== DATA RECORDS ==
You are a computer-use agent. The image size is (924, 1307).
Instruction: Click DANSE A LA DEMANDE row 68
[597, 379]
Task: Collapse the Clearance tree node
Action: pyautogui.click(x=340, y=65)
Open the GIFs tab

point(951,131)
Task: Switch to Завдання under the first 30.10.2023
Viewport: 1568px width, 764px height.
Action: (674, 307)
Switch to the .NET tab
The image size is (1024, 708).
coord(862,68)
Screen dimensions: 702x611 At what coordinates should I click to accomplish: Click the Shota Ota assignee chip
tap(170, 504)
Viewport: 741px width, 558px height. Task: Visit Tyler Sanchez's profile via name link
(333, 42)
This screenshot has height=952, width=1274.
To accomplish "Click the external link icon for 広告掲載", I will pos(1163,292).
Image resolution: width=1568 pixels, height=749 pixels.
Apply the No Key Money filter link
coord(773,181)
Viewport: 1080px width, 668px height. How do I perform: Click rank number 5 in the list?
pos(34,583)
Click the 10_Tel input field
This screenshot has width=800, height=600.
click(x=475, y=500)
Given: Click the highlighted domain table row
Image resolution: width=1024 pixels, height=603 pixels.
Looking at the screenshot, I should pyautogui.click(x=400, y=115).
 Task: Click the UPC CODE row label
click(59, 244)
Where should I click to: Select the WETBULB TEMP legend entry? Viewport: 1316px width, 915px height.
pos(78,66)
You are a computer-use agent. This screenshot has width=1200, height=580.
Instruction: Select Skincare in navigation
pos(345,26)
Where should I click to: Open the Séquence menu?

== WHAT THIS TASK INVOLVES ==
Restate every entry exactly. Leave nothing out.

== ANSWER TO THIS PROBLEM ==
You are a computer-use agent. The image size is (924, 1307).
Instruction: Click DANSE A LA DEMANDE row 68
[597, 379]
Task: Collapse the Clearance tree node
Action: pyautogui.click(x=340, y=65)
Open the GIFs tab

point(951,131)
Task: Switch to Завдання under the first 30.10.2023
Viewport: 1568px width, 764px height.
Action: (674, 307)
Switch to the .NET tab
The image size is (1024, 708).
coord(862,68)
Screen dimensions: 702x611 At what coordinates should I click to accomplish: Click the Shota Ota assignee chip
tap(170, 504)
Viewport: 741px width, 558px height. Task: Visit Tyler Sanchez's profile via name link
(333, 42)
This screenshot has height=952, width=1274.
To accomplish "Click the external link icon for 広告掲載", I will pos(1163,292).
Image resolution: width=1568 pixels, height=749 pixels.
Apply the No Key Money filter link
coord(773,181)
Viewport: 1080px width, 668px height. How do I perform: Click rank number 5 in the list?
pos(34,583)
Click the 10_Tel input field
This screenshot has width=800, height=600.
click(x=475, y=500)
Given: Click the highlighted domain table row
Image resolution: width=1024 pixels, height=603 pixels.
Looking at the screenshot, I should pyautogui.click(x=400, y=115).
 Task: Click the UPC CODE row label
click(59, 244)
Where should I click to: Select the WETBULB TEMP legend entry? Viewport: 1316px width, 915px height.
pos(78,66)
You are a computer-use agent. This screenshot has width=1200, height=580.
Instruction: Select Skincare in navigation
pos(345,26)
Where should I click to: Open the Séquence menu?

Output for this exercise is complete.